Biologisch-dynamischer Weinbau:
Etwa ein Zehntel der österreichischen Biorebfläche wird biodynamisch bearbeitet. Hier geht man einen großen Schritt weiter als im Bioanbau. Im Zentrum stehen ein lebendiger Boden, Ganzheitlichkeit, ein geschlossener Kreislauf nach Rudolf Steiner, der Einsatz biodynamischer Komposte sowie biodynamischer Präparate – Hornmist (500) und Hornkiesel (501), die Beachtung kosmischer Rhythmen und strenge Keller-Richtlinien. „Demeter“ und „respekt-biodyn“ heißen die biodynamischen Verbände.

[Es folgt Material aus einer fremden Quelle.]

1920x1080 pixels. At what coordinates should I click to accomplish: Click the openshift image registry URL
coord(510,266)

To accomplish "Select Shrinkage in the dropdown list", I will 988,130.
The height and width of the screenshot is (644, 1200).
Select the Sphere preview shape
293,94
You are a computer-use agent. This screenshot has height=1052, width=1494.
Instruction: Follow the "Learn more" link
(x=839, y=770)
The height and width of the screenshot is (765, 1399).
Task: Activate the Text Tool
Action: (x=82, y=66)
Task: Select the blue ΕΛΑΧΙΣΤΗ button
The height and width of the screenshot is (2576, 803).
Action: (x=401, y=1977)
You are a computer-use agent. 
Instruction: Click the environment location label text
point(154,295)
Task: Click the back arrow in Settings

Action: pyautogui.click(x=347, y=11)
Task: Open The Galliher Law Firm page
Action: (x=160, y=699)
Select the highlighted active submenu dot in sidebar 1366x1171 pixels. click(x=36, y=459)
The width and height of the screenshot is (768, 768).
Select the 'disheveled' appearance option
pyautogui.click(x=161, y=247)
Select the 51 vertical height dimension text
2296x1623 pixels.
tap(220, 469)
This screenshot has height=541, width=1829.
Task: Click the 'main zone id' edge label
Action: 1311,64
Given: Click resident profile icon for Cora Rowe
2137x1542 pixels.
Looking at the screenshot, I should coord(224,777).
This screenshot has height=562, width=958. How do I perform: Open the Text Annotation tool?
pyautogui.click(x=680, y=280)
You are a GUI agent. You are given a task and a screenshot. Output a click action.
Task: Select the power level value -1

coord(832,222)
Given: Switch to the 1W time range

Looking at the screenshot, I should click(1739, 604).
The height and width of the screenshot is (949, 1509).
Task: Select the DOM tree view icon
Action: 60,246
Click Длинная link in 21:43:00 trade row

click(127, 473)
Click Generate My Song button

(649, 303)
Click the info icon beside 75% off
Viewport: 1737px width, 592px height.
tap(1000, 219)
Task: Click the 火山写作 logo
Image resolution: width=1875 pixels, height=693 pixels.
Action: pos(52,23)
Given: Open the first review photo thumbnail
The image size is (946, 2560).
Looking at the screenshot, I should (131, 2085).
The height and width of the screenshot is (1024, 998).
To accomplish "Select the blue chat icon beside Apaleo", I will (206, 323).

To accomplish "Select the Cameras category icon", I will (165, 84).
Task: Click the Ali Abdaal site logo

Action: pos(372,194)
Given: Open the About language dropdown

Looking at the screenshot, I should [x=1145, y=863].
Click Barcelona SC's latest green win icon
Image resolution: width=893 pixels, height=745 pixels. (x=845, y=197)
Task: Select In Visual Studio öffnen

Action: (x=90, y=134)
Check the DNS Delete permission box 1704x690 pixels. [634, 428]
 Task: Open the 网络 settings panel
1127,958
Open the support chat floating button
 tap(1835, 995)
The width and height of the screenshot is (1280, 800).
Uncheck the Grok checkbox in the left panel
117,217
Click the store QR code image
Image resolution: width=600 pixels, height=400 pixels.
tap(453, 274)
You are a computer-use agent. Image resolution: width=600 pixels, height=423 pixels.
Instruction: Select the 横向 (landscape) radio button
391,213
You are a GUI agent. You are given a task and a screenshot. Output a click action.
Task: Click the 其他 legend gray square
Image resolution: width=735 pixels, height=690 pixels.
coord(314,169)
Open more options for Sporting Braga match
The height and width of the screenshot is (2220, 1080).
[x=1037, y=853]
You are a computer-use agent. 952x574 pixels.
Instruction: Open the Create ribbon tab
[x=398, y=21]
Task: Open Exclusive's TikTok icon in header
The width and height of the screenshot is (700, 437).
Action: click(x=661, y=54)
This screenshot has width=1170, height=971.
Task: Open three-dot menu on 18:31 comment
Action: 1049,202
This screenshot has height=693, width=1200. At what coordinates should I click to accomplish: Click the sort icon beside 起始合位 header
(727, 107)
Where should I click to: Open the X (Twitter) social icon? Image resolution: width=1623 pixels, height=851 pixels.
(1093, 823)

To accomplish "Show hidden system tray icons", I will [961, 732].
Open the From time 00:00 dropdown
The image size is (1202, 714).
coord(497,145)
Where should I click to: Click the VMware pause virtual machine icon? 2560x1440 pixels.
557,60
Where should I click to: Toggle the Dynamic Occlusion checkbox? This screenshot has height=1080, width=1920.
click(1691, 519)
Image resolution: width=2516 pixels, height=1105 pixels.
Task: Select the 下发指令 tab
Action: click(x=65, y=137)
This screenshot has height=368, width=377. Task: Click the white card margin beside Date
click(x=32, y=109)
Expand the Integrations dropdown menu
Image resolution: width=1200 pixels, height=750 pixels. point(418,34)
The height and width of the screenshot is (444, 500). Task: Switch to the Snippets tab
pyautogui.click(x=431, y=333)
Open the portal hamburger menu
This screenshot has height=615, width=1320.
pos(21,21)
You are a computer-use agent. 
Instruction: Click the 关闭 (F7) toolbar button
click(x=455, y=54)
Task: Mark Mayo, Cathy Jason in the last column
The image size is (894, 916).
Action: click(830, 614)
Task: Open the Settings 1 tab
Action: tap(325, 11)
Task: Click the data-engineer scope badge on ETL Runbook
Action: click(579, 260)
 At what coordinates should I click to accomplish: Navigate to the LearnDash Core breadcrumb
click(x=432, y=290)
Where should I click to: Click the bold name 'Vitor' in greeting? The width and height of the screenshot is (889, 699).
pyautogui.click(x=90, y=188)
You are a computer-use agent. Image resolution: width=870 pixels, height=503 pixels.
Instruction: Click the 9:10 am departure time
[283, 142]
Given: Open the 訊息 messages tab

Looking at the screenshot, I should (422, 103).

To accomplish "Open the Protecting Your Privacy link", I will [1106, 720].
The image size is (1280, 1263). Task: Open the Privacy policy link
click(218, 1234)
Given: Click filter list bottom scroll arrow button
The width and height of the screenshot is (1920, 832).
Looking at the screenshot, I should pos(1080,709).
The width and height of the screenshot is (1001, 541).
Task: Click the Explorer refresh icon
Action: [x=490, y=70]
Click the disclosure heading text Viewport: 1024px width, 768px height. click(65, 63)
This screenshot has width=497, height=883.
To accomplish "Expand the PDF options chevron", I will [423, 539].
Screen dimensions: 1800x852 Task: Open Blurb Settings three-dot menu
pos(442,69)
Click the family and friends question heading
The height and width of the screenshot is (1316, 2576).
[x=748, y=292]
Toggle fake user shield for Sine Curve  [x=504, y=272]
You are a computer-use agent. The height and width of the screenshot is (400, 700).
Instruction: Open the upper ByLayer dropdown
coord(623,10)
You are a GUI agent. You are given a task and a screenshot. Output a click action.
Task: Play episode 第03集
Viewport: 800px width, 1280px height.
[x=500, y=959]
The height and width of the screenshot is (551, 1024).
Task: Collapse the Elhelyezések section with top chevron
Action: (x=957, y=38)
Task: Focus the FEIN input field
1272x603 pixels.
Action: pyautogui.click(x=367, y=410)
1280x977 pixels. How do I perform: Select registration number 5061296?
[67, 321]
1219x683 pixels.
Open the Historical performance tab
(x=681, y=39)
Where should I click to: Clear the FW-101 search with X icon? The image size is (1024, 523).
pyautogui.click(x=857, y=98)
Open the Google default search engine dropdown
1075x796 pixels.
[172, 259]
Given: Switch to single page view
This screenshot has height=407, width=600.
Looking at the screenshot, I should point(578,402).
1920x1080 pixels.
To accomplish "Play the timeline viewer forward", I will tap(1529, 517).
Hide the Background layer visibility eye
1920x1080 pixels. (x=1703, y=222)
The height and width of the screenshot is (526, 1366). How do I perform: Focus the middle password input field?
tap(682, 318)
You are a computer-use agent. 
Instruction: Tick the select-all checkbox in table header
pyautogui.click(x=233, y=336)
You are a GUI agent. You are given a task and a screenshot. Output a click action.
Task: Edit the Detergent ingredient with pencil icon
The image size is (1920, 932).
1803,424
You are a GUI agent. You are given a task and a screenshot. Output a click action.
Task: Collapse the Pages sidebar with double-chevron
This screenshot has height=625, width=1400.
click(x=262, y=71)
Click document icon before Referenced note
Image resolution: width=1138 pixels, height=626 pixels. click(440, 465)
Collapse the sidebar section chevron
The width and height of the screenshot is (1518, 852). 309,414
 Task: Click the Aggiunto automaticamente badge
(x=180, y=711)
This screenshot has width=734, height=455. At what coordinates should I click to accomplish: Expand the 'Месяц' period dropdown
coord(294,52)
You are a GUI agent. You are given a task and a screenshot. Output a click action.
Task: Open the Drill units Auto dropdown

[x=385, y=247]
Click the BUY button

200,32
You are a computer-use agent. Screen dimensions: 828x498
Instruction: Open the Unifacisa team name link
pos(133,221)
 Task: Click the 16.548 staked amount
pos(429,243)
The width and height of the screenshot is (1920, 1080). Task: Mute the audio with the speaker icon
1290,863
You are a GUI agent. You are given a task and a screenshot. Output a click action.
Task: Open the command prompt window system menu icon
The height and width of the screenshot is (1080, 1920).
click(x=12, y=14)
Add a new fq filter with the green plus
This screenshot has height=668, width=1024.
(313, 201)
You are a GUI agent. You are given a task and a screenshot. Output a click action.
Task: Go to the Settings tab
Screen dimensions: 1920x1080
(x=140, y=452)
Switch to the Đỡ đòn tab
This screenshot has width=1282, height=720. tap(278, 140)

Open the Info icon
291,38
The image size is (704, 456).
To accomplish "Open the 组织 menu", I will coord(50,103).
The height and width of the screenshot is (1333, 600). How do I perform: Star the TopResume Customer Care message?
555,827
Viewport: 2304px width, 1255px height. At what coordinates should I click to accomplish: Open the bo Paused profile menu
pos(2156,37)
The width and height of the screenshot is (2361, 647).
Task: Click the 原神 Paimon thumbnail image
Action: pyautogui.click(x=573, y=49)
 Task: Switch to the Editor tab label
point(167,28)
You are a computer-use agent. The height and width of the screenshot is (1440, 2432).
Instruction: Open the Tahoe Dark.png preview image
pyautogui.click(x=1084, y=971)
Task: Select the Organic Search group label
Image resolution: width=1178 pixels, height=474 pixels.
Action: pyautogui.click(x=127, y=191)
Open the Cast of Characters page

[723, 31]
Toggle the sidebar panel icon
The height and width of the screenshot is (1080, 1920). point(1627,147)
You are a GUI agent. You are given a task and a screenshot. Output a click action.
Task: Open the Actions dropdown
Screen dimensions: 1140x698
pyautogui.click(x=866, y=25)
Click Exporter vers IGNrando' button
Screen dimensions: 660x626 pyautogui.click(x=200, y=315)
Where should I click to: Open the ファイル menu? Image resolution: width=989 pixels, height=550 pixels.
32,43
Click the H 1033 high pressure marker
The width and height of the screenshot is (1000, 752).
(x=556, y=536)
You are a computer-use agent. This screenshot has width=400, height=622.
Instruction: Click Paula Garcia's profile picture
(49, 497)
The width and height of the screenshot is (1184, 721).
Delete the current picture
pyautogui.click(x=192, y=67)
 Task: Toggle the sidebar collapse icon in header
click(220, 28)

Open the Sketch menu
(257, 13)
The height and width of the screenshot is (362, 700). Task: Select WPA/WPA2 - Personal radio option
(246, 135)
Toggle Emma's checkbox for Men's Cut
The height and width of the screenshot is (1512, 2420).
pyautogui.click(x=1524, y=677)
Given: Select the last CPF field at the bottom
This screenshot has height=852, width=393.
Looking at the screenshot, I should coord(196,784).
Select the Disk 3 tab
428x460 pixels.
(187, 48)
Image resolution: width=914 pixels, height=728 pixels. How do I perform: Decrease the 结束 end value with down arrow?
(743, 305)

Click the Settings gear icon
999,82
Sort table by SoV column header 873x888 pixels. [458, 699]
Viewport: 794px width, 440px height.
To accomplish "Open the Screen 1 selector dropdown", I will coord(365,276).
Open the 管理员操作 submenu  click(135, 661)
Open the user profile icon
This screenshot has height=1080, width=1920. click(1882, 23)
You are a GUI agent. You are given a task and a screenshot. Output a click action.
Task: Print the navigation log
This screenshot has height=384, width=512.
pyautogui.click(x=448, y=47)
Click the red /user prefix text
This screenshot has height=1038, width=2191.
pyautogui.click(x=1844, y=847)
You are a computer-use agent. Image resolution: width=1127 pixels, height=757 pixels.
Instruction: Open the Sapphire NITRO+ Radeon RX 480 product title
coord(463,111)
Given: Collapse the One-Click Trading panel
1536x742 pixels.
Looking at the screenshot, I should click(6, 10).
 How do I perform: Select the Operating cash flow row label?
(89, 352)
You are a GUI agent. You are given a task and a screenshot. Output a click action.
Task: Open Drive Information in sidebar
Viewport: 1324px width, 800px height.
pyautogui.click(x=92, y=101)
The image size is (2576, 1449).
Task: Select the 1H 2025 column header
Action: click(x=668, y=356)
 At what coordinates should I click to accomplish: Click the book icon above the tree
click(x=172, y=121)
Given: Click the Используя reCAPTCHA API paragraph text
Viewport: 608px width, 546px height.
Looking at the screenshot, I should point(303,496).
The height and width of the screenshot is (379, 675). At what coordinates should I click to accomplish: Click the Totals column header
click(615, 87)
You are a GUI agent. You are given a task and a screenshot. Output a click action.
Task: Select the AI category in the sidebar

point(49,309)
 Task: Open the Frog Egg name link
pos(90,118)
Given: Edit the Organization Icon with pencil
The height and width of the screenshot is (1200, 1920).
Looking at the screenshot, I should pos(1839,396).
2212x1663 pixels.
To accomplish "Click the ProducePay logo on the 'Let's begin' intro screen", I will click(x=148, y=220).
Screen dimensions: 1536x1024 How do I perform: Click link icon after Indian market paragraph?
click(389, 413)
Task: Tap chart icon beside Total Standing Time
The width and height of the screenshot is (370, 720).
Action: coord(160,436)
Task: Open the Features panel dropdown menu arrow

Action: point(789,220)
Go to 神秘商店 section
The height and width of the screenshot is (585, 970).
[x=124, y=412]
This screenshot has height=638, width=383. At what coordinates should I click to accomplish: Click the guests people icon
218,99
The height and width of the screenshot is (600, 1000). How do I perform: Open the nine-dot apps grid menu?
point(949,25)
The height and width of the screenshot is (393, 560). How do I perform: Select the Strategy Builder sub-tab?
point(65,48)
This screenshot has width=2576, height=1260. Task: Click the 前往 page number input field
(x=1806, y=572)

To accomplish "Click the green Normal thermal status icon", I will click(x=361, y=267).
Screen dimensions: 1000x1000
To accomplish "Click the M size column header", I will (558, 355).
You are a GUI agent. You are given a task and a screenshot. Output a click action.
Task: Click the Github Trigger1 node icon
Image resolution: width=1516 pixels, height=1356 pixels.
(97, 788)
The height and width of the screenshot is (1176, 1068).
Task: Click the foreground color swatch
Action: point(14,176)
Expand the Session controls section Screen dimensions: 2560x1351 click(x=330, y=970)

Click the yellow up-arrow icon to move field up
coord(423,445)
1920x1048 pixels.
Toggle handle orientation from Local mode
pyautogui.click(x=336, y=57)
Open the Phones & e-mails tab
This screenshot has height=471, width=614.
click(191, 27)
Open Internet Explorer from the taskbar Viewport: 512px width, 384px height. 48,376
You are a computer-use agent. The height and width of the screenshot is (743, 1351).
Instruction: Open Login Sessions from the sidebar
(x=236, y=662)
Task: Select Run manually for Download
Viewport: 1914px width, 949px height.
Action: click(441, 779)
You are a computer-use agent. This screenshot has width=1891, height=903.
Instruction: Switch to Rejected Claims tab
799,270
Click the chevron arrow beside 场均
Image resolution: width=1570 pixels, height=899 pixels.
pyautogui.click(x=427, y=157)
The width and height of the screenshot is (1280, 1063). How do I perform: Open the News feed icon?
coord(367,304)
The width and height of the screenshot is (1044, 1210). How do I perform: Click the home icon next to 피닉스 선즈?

Naturwein Natural Wine, Vin naturel, Raw Wine:
Biologisch oder biodynamisch erzeugte Weine – mit möglichst wenigen Eingriffen im Keller, unfiltriert, mit geringem Schwefelgehalt.
Orangewine:
Weißwein, der wie Rotwein auf den Schalen (gerebelt oder ganze Trauben) vergoren wird. Die Mazeration sorgt für Farbe und Tanningehalt. der Maischekontakt dauert wenige Tage bis viele Monate.
Veganer Wein:
Immer mehr Weine sind als vegan gekennzeichnet. Nicht-vegane Weine enthalten tierische Stoffe, wenn sie beispielsweise zur Klärung/Schönung mit Gelatine, Hühnereiweiß et cetera behandelt wurden. Alternativen mit pflanzlichem Ursprung gibt es.
Ungeschwefelter Wein:
Schwefelfreie Weine gibt es nicht, da Hefen geringe Mengen an Schwefel als Nebenprodukt der Gärung erzeugen. Verzichtet der Winzer auf das Schwefeln, lautet die Angabe „ohne Schwefelzugabe“ oder „kein zugesetzter Schwefel“.
Amphorenwein:
Älteste Art der Weinherstellung. Die ­großen georgischen Amphoren (Tongefäße) heißen „Qvevri“ oder „Kvevri“ und werden in der Erde vergraben. Kleinere Amphoren aus Spanien oder Griechenland nutzt man auch freistehend.
Pet Nat:
Beim prickelnden Pet Nat (Pétillant Naturel) findet nur eine einzige Gärung statt, da der frische „Sturm“ in Flaschen gefüllt wird und darin zu Ende gärt (Méthode Ancestrale oder Méthode Rurale genannt). So entsteht vom geschmacklichen Mainstream abweichender Schaumwein oder Perlwein mit mehr oder weniger Hefetrübung.